Пир плоти | страница 17
И тут Айзенменгер понял, что веревка свисает с высшей точки здания — огромного стеклянного купола. Он не только не видел, где она начинается, но и не мог понять, как ее туда прикрепили.
Стараясь не ступить в разлившиеся по ковру лужи крови, Айзенменгер осторожно сделал несколько шагов вперед.
Как это и бывает при удушении, лицо девушки слегка покраснело, глаза ее тоже были налиты кровью.
Он приблизился лишь на метр, но теперь все страшные детали выступили гораздо яснее, и зрелище стало поистине ужасным.
Ее тело было вскрыто сверху донизу. Кто-то разрезал его от гортани до самого лобка и раздвинул в стороны кожу, жировую ткань и мышцы, словно повар, разделывающий рождественского поросенка. Ее большие тяжелые груди свисали, как фалды пиджака с переполненными карманами; ребра, впервые выставленные на всеобщее обозрение, смущенно скалились в белой ухмылке.
Мало того: продольного разреза кому-то показалось недостаточно — перпендикулярно ему был сделан еще один, поперечный, шедший чуть выше пупка в обе стороны и огибавший бока. В результате разрезы образовывали крест, и две нижние половины уцелевшей кожи свисали, обнажив брюшную полость с серо-зелеными завитками тонкого кишечника.
Но и этим осквернение тела не исчерпывалось.
Кишечник, будь он в естественном состоянии, непосвященному может показаться скрученным как попало, безо всякого порядка, но на самом деле он закреплен в строго определенном положении. Часть его окутана диафрагмой и прижата ею к задней стенке брюшной полости, а все остальное подвешено более свободно на брыжейке, которая является ответвлением задней брюшины и служит своего рода привязью, дающей кишечнику возможность смещаться, но в разумных пределах.
Брыжейка тоже была разрезана — ничем иным нельзя было объяснить тот факт, что кишечник свисал кольцами до самого стола. Но разрез был сделан не аккуратно, как на операционном столе, а наспех, и лезвие, очевидно, зацепило какой-то большой кровеносный сосуд — аорту или нижнюю полую вену, а может быть, даже почки.

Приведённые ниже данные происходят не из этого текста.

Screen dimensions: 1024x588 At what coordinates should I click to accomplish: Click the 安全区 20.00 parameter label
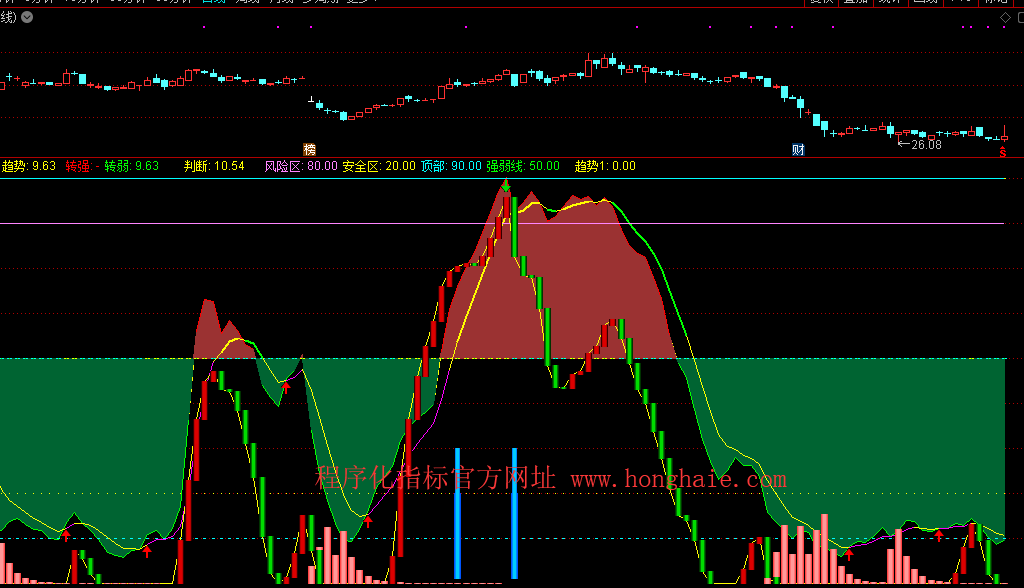378,166
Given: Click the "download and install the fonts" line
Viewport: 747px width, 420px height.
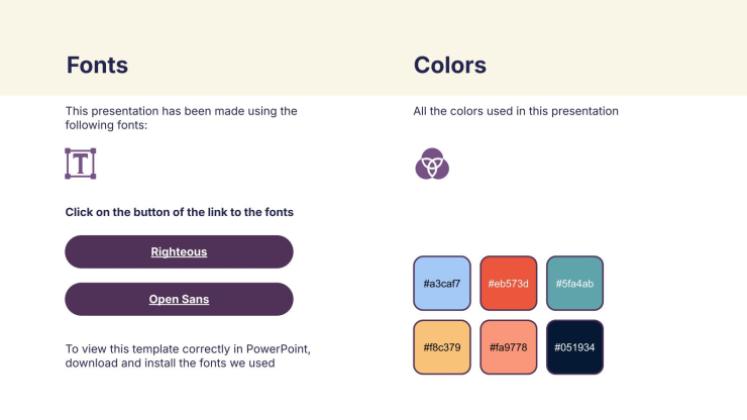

Поэтому кровь, вытекшая из внутренностей тускло поблескивавшими ручьями, образовывала нечто вроде фантастического фонтана слез в царстве обреченных. Большая часть крови стекла по ногам девушки на дубовый стол, спрятав его поверхность под своим вязким темно-красным слоем; однако на столе ей места не хватило, и какая-то ее часть перелилась на пол.
Айзенменгер как зачарованный долго смотрел на прекрасную молодую девушку, на это надругательство над природой, готическое по своему замыслу и театральное по исполнению, и в эти долгие минуты ничто — ни в музее, ни в остальном мире — для него не существовало.